PROBLEM TO SOLVE >> Copy word for word everything in the listing from the line containing "The width and height of the screenshot is (935, 595)." down to the line containing "center [48, 166].", including both of those lines.

** Opening DATA EXTRACT block **

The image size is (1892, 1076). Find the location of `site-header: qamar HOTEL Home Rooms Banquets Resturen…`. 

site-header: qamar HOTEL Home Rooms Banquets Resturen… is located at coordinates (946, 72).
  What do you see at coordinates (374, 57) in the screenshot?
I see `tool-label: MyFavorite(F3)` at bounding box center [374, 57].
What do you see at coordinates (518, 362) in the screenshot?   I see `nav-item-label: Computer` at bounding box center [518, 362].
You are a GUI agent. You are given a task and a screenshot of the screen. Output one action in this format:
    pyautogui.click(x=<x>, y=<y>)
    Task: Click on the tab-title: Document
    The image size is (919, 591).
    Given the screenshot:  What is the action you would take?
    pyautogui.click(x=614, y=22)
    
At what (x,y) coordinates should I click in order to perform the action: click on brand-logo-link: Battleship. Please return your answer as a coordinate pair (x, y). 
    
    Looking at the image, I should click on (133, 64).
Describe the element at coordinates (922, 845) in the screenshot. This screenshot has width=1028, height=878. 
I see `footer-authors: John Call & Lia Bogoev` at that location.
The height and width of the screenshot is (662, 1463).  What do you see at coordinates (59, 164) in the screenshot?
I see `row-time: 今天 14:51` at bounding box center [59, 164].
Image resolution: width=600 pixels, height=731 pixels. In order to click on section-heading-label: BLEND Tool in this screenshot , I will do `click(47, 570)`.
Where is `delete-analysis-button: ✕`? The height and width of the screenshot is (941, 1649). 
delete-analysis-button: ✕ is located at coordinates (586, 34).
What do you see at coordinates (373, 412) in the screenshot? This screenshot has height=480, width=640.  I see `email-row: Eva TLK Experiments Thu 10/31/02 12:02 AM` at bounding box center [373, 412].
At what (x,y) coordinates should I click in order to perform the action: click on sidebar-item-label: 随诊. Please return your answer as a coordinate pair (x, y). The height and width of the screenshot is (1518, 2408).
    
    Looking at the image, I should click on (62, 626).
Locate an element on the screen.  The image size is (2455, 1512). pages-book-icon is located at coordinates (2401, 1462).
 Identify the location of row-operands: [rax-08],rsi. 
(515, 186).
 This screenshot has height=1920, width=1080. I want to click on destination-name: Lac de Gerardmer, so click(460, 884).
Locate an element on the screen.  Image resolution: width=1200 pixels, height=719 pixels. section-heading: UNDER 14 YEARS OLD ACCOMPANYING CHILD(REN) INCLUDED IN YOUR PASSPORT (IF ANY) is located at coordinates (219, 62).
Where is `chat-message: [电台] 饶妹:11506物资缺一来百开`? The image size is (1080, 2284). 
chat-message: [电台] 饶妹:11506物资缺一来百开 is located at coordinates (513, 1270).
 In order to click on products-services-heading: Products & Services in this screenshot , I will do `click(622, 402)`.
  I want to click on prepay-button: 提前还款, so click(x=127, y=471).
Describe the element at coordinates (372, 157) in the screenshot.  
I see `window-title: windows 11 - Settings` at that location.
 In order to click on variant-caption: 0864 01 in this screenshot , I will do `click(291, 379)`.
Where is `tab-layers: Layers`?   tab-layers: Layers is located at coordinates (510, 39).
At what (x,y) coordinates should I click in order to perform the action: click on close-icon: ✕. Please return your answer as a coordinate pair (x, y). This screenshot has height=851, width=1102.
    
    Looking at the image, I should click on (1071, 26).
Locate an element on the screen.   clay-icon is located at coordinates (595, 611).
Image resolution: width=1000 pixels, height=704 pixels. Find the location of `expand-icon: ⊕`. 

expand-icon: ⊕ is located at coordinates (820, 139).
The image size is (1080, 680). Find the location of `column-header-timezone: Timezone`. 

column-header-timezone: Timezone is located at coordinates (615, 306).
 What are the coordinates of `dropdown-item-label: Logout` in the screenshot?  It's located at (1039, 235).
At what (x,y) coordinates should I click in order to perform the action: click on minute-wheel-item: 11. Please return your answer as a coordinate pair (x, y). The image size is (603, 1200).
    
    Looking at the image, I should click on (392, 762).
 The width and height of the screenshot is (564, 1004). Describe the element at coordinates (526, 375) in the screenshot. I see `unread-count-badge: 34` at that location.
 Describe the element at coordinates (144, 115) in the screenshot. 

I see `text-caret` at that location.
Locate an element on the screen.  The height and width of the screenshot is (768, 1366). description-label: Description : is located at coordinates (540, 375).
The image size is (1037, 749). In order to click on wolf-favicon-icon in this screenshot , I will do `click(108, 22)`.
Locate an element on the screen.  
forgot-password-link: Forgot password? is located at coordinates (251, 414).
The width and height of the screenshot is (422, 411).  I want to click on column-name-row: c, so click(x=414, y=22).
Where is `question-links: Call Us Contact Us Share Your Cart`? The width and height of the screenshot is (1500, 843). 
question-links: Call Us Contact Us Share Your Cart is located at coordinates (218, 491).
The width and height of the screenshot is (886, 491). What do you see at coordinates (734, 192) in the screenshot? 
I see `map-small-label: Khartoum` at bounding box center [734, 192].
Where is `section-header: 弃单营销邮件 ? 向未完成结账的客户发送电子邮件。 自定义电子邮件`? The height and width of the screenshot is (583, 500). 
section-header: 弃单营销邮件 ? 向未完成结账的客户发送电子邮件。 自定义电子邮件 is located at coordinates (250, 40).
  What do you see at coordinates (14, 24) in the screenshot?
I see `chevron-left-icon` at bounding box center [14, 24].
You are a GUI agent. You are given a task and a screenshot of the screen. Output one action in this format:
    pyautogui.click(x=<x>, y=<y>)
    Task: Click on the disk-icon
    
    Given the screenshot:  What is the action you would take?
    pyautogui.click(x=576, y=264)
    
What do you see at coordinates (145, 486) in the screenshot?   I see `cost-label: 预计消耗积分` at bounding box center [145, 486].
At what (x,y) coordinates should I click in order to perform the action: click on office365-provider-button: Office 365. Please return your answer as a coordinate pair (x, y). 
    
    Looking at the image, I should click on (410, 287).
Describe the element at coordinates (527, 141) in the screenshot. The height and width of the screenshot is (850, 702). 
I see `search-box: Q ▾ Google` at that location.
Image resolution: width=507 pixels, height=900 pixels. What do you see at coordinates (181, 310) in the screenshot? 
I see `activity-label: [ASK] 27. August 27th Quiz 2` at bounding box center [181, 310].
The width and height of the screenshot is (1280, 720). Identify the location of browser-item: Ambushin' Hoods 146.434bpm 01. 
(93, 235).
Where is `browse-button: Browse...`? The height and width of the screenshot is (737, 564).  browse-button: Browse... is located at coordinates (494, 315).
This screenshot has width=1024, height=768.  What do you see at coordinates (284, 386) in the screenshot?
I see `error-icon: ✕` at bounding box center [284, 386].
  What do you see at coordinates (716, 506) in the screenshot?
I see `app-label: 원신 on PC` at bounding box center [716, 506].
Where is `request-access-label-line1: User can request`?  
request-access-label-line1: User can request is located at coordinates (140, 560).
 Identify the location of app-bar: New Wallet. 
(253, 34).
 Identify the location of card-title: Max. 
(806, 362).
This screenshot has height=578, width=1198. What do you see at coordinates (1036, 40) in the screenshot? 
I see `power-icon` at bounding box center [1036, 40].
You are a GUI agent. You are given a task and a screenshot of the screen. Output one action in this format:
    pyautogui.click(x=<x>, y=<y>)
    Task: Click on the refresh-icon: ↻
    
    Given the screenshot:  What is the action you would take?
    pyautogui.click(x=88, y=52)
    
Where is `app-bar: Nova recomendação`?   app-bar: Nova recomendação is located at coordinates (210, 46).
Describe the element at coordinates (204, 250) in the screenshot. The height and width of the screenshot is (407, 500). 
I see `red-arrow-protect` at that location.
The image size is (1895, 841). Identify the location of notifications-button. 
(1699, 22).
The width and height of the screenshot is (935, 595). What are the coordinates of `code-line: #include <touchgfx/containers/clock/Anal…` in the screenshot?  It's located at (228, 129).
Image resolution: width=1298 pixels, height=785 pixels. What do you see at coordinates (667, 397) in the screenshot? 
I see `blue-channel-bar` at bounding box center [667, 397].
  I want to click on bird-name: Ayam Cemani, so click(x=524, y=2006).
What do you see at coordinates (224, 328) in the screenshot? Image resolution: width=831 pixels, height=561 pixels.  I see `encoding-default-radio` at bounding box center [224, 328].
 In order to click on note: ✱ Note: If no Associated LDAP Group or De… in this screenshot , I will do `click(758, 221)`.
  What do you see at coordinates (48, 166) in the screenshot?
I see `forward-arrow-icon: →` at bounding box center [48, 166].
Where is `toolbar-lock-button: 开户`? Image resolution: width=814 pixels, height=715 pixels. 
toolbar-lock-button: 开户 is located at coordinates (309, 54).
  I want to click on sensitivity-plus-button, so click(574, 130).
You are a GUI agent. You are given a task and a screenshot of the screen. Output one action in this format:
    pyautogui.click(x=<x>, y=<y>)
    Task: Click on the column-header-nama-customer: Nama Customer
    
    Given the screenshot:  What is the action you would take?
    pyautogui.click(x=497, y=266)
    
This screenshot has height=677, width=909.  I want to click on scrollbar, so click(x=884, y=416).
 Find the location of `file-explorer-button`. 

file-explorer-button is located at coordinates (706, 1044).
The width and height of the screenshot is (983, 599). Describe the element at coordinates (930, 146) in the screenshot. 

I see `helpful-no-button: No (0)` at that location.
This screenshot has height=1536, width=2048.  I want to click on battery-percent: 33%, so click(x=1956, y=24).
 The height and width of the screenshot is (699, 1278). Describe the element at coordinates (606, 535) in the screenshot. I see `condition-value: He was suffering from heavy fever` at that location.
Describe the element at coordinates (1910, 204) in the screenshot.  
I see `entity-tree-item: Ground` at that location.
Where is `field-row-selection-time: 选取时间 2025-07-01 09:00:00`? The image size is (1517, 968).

** Closing DATA EXTRACT block **

RESULT >>
The width and height of the screenshot is (935, 595). What are the coordinates of `code-line: #include <touchgfx/containers/clock/Anal…` in the screenshot?  It's located at (228, 129).
Image resolution: width=1298 pixels, height=785 pixels. What do you see at coordinates (667, 397) in the screenshot? 
I see `blue-channel-bar` at bounding box center [667, 397].
  I want to click on bird-name: Ayam Cemani, so click(x=524, y=2006).
What do you see at coordinates (224, 328) in the screenshot? Image resolution: width=831 pixels, height=561 pixels.  I see `encoding-default-radio` at bounding box center [224, 328].
 In order to click on note: ✱ Note: If no Associated LDAP Group or De… in this screenshot , I will do `click(758, 221)`.
  What do you see at coordinates (48, 166) in the screenshot?
I see `forward-arrow-icon: →` at bounding box center [48, 166].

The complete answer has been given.